Of the 79,000 HIV+ people registered to receive antiretrovirals from the public health care system, a shocking 87% are not getting them. What’s more, 15 of the 25 antiretroviral medicines that the government used to provide have been out of stock for more than nine months, the report noted, and medicine to treat infections are in short supply.
To make matters worse, another report by the Pan American Health Organization, UNAIDS and the Venezuelan Health Ministry says that newly identified HIV cases increased 24% between 2010 and 2016, and AIDS-related deaths by 38%. During this period, new HIV infections decreased by 18% and AIDS-related deaths by 34% worldwide, according to UNAIDS.
The report noted that, in 2016 alone, there were 6,500 new infections reported. The actual number is undoubtedly higher. Many health centers are no longer able to test for HIV, even pregnant women, or to test blood for transfusions. Condoms are too expensive for most people. Lack of treatment is not only causing deaths that could be prevented, but also fueling transmission itself. People with HIV who are getting optimal therapy are very unlikely to transmit it to others, but without treatment, sexual partners, and even the babies of mothers with HIV, can be infected.
When Nilsa first arrived in Boa Vista, she lived on the streets, like many fleeing Venezuelans. One day, she told a Brazilian journalist that her dream was not only to find treatment for herself but to help others who are living the same nightmare. The journalist helped her rent the humble home where she hosted us. She also helped Nilsa set up a project called “Brave People For Life” (Valientes por la Vida), which supports Venezuelans living with HIV, who move to Brazil seeking treatment. To fund her project, Nilsa sells ice-cream in the street.
While Nilsa’s project is exceptional, we witnessed many gestures of solidarity during the days we spent interviewing Venezuelan migrants in Brazil—people sharing blankets, food, stories, and advice. 80% of the 3 million people known to have left Venezuela since 2014 have stayed in Latin America and the Caribbean, and the massive wave of migrants has especially swamped border regions. Some 650 Venezuelans a day cross into Brazil, a Brazilian general at the border told us.
Most find themselves unable to move out of remote Roraima. The distances are huge: a two-lane road is all that connects the state to a big city, Manaus, almost 1,000 km south of the border. Few of the Venezuelan migrants can afford the long road trip. So Roraima has struggled to absorb the tens of thousands who have arrived so far.
Venezuelans are being driven from their country by a maelstrom of interlocked catastrophes—severe food and medicine shortages, a ruthless government crackdown, violent crime, and hyperinflation.
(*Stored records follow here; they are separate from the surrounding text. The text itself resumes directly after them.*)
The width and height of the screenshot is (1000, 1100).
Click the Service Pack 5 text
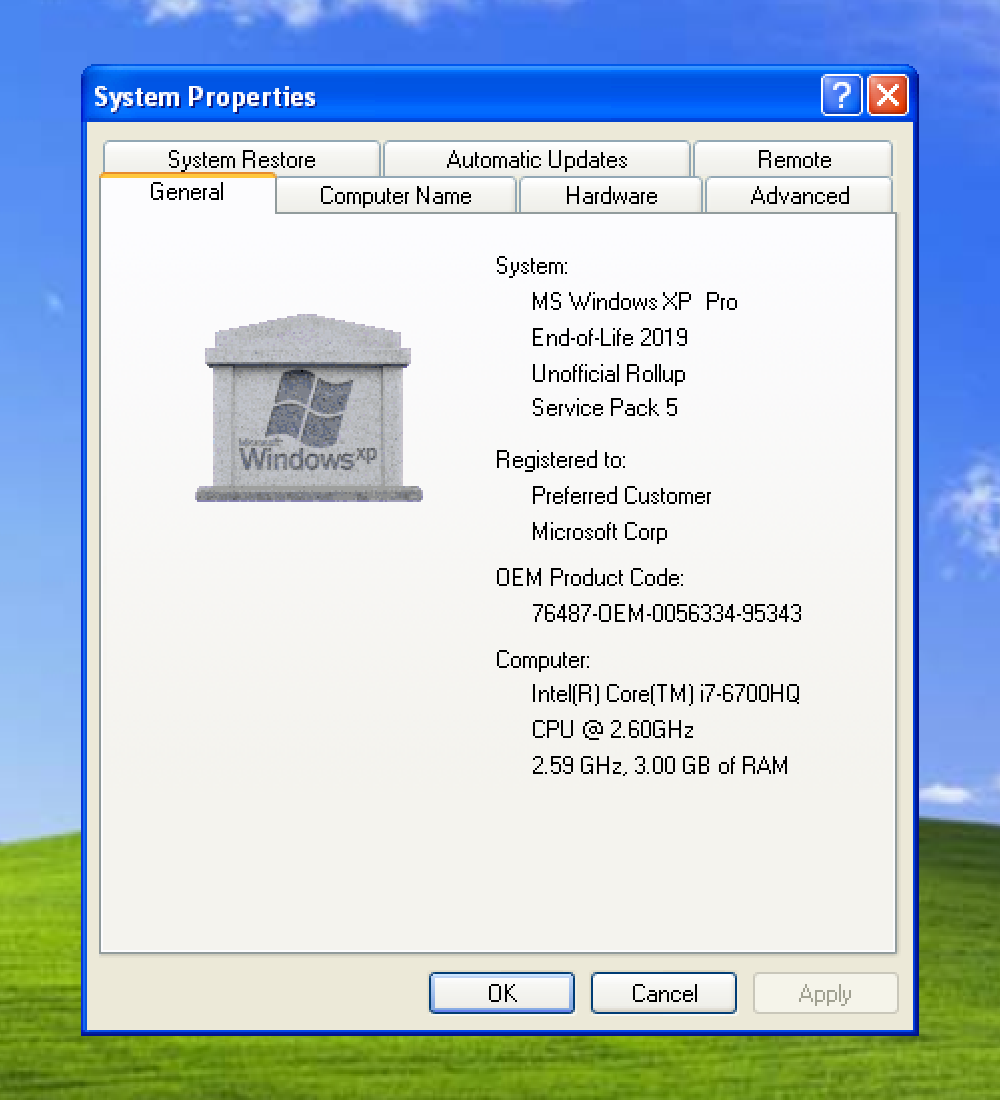coord(604,408)
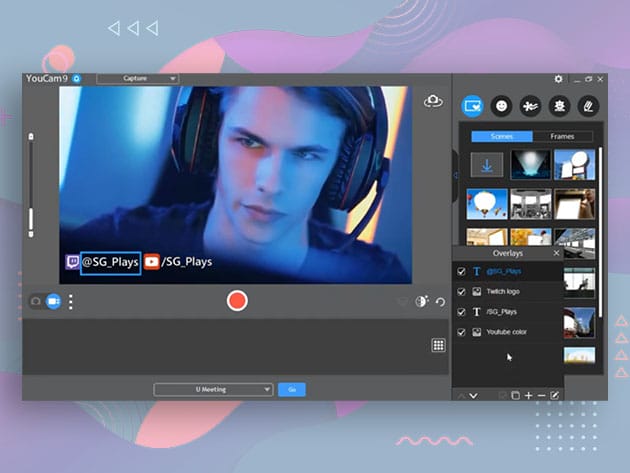This screenshot has width=630, height=473.
Task: Click the undo reset arrow icon
Action: (441, 301)
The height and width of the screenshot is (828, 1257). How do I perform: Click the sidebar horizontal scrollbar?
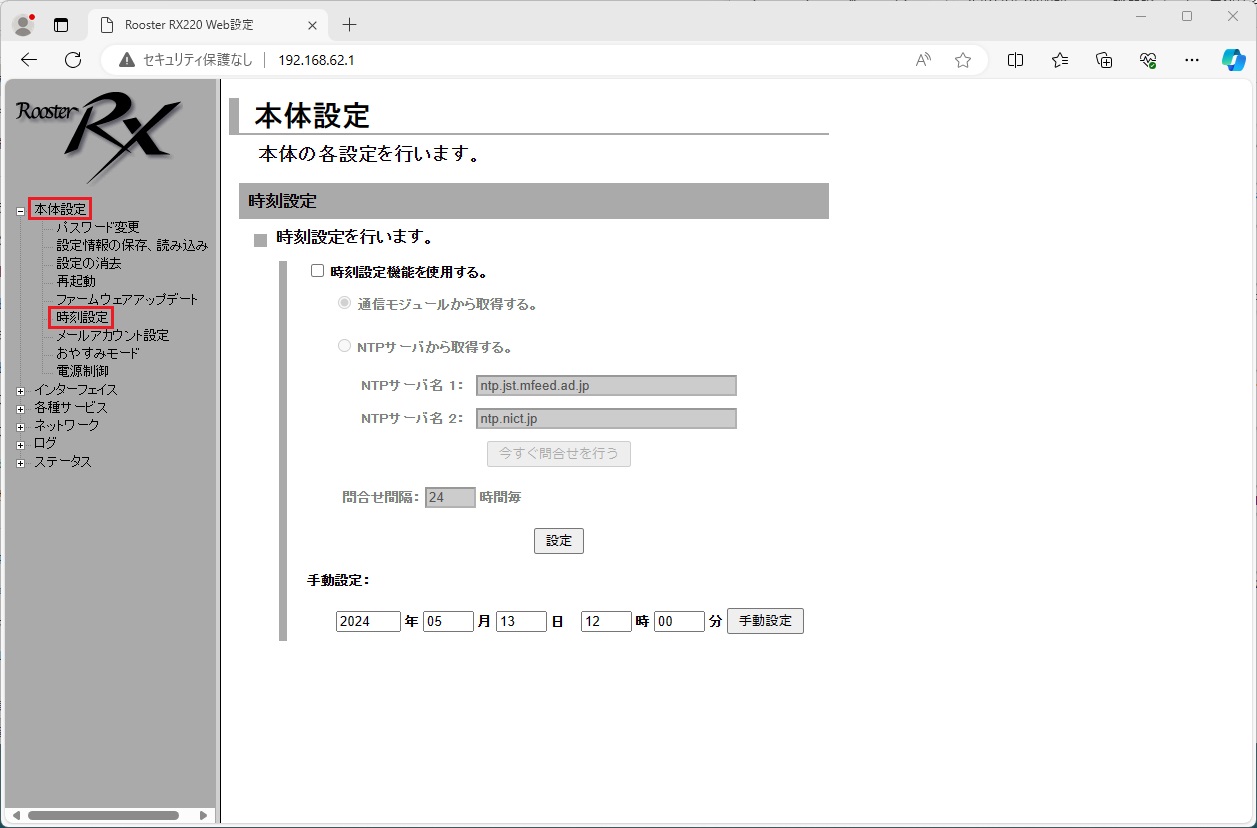point(103,815)
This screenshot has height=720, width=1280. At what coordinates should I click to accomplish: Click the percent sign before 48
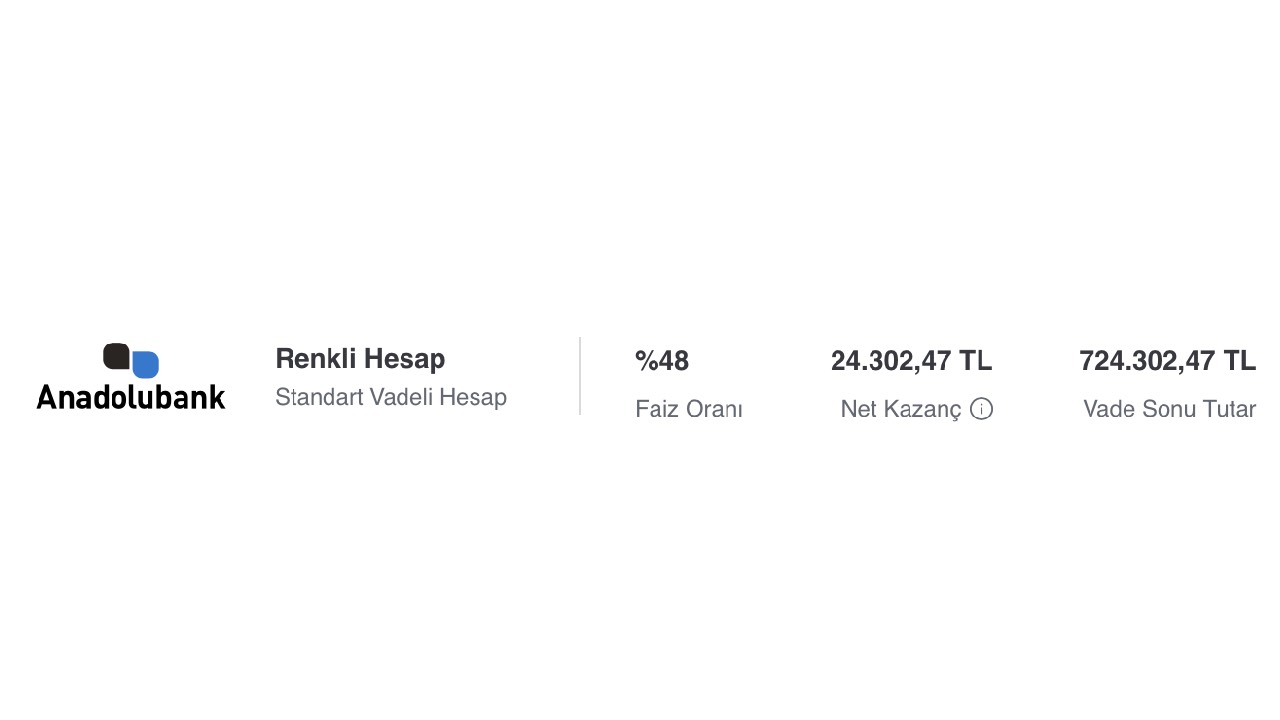pyautogui.click(x=646, y=361)
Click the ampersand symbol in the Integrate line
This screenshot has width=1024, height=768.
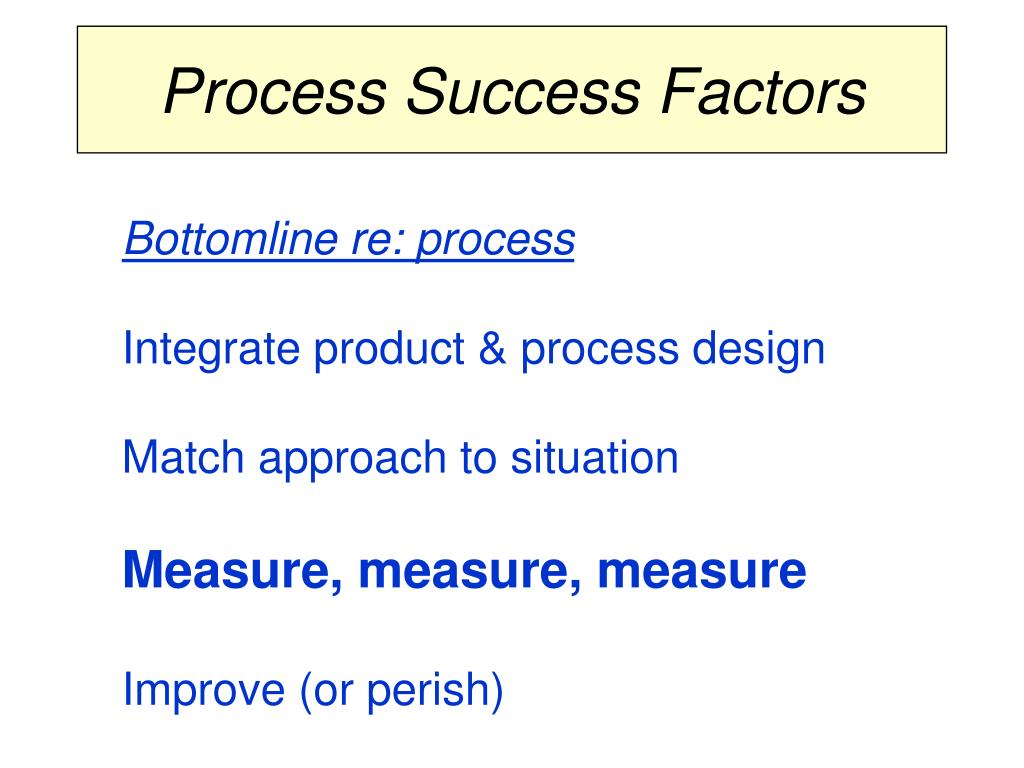pyautogui.click(x=492, y=349)
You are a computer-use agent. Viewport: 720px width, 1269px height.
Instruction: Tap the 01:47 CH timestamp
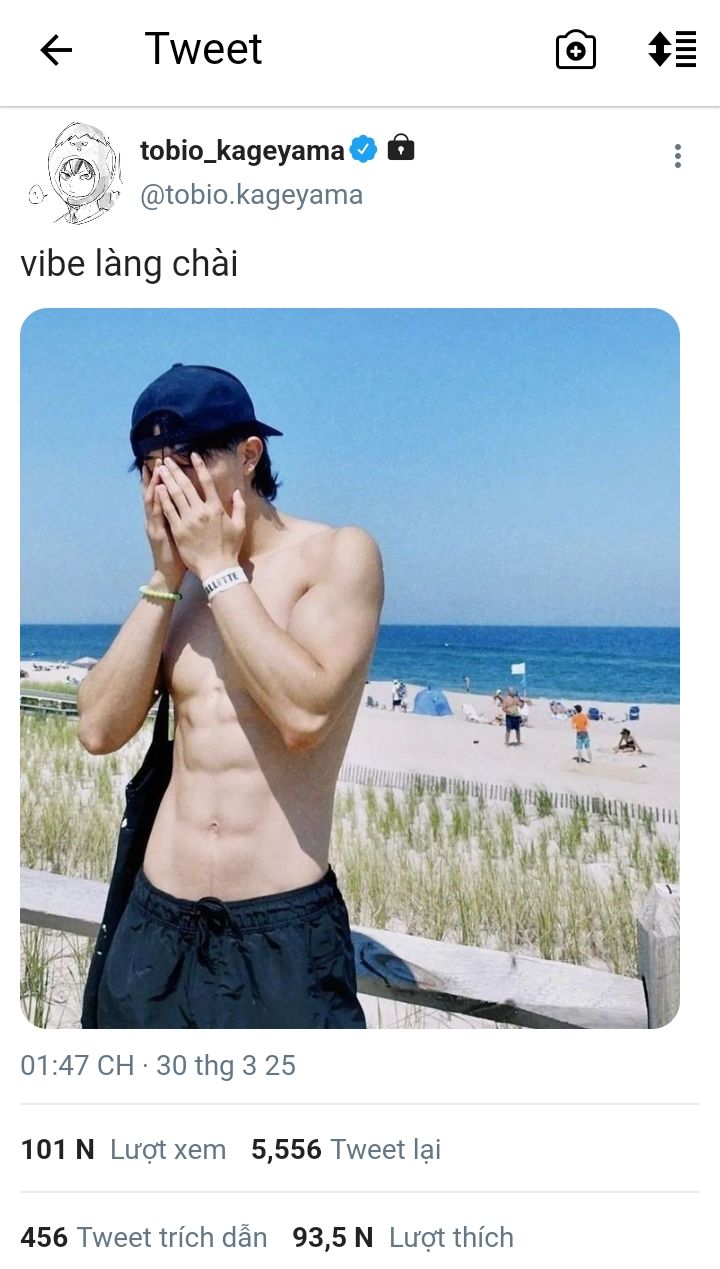(77, 1066)
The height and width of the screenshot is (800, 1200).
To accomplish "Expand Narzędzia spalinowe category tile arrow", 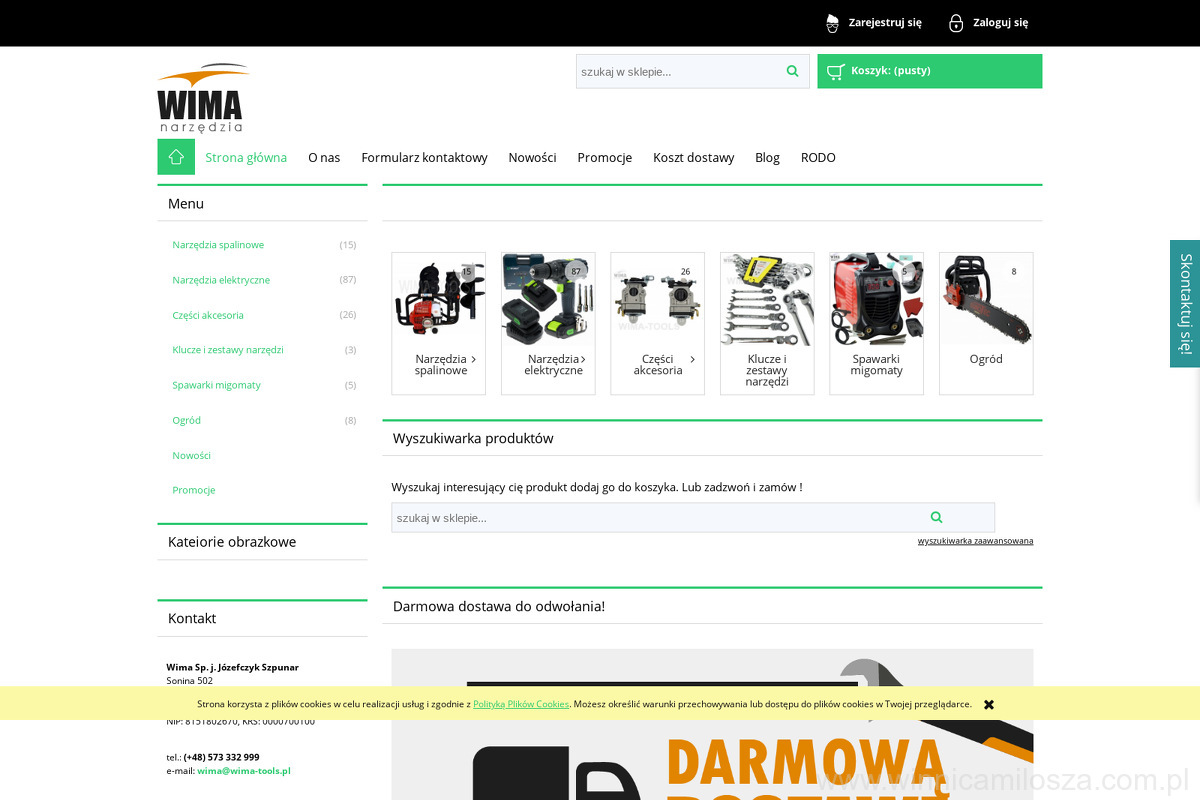I will [x=473, y=359].
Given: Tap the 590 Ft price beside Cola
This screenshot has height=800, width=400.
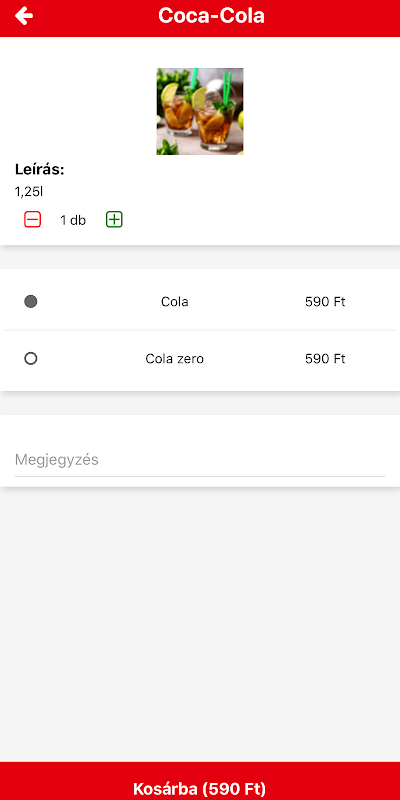Looking at the screenshot, I should coord(325,302).
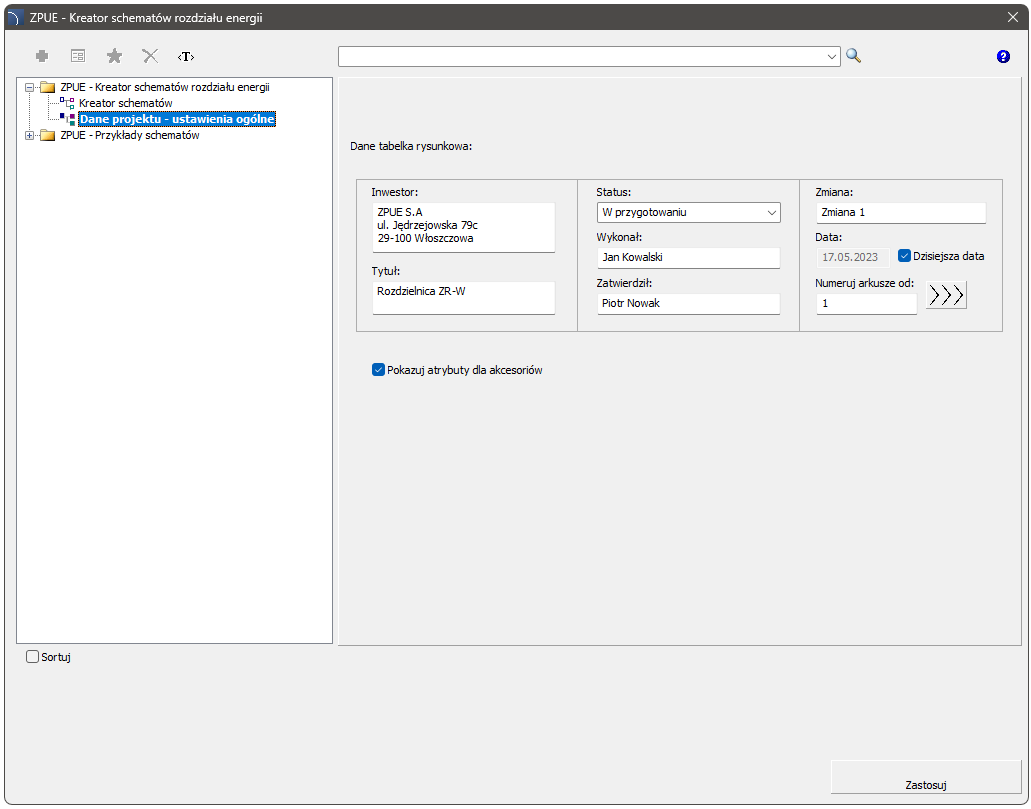Toggle Pokazuj atrybuty dla akcesoriów checkbox

point(378,370)

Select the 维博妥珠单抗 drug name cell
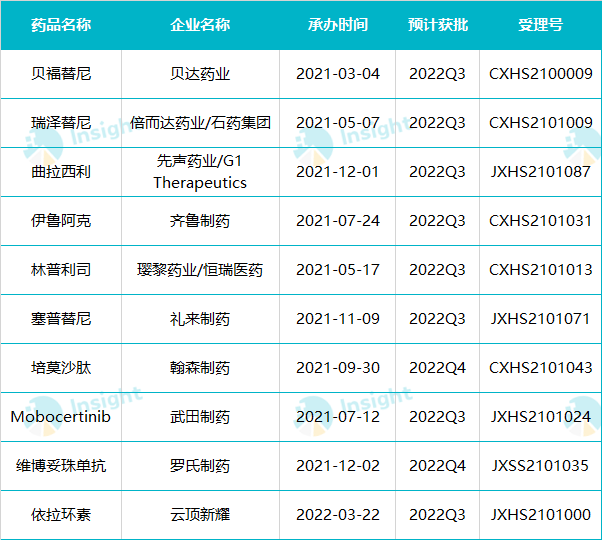[x=61, y=466]
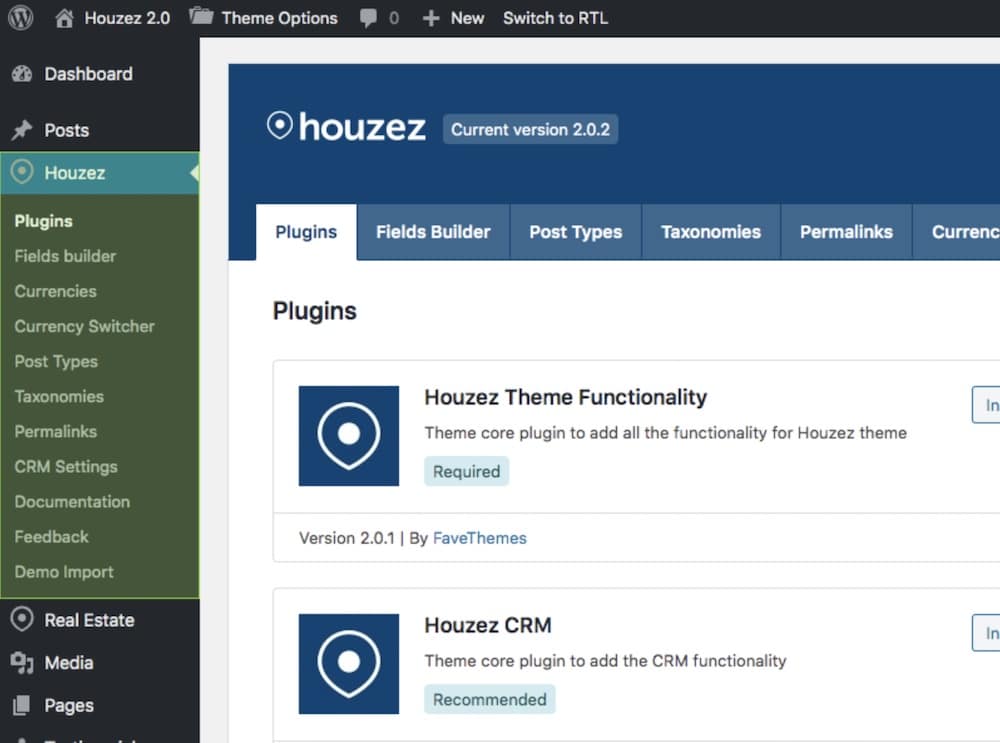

All they hope for is to return to the lives they once had. But until something changes drastically, they are forced to scrape by abroad, helping each other as best they can.
Nilsa has already provided shelter and guidance to 60 newly arrived valientes. Thanks to the antiretroviral treatment she receives from Brazil´s public health care system, she feels hopeful and full of energy again. Now she’s striving to buy a freezer so she can make and store her own ice cream—and thus help more people. She never stops dreaming.
Maybe that’s why she keeps her smile.
Tamara Taraciuk Broner is a senior Americas researcher covering Venezuela for Human Rights Watch and Kathleen Page is an associate professor and medical doctor at Johns Hopkins University.